Cyber Incident Victim: PT Lion Mentari Airlines
Date:
Apr 2018
Location:
Indonesia
Summary
Lion Air was among multiple international companies compromised by the Winnti malware, linked to a Chinese state-aligned hacking group. The attackers employed phishing tactics, often targeting HR departments with malicious job applicant links, to infiltrate networks and establish persistent remote access. Once inside, the group conducted stealthy, long-term operations to map infrastructure, modify internal software, and exfiltrate sensitive data. The campaign impacted firms across various sectors, including aviation, hospitality, healthcare, and manufacturing, with German corporations notably affected. While some victims like Bayer detected the intrusion early and prevented data loss, the broader investigation suggested widespread undetected infections, underscoring the malware's effectiveness in evading traditional security measures.

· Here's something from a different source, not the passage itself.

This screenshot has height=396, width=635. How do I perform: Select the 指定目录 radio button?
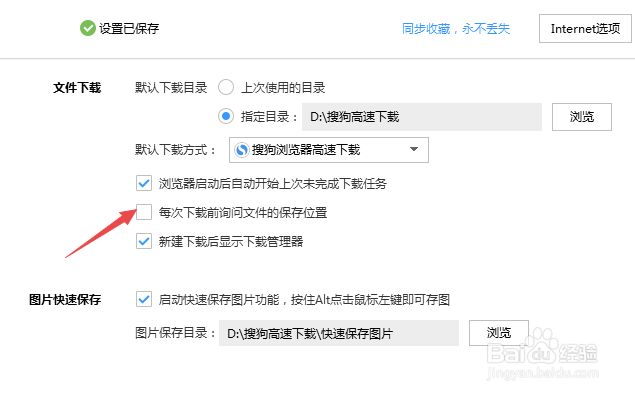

| CIA Posture | Motives | Tactics, Techniques & Procedures |
|---|---|---|
| Available to members | 1 motive | 1 technique |
| Threat Actor | Type | Location |
|---|---|---|
| 1 actor | Available to members | Available to members |
Description
The Winnti malware campaign targeting Lion Air and other international companies emerged as part of a broader espionage operation linked to Chinese state-affiliated actors. Initial infections at German pharmaceutical company Bayer were detected in early 2018, with the company publicly disclosing the compromise in April 2018 after discovering Winnti malware had persisted on their systems. This early detection allowed Bayer to prevent data exfiltration while studying the malware's Chinese origins. The campaign expanded significantly throughout 2018, with security researchers and German media outlets BR and NDR identifying Lion Air among at least a dozen major international corporations compromised by Winnti variants. Other confirmed victims included German industrial giants BASF, Siemens, and Henkel, U.S.-based Marriott, Swiss healthcare firm Roche, Japanese companies Sumitomo and Shin-Etsu, and gaming company Valve.
Attackers employed sophisticated phishing techniques targeting human resources departments and recruiters, disguising malicious links as job applicant credentials to gain initial network access. Once inside victim networks like Lion Air's, the threat actors conducted slow, methodical network reconnaissance before injecting malicious code into commonly used applications to expand access. The malware provided remote administration capabilities enabling long-term data exfiltration, with attackers demonstrating particular interest in intellectual property and sensitive corporate information. While Bayer contained their infection early, many other companies remained compromised for extended periods before detection. The joint media investigation revealed special code signatures indicating compromised systems but suggested the published victim list represented only a fraction of actual infections. Security analysts noted the attackers displayed poor operational security once their objectives were achieved, consistent with state-sponsored groups unconcerned about attribution after successful data theft.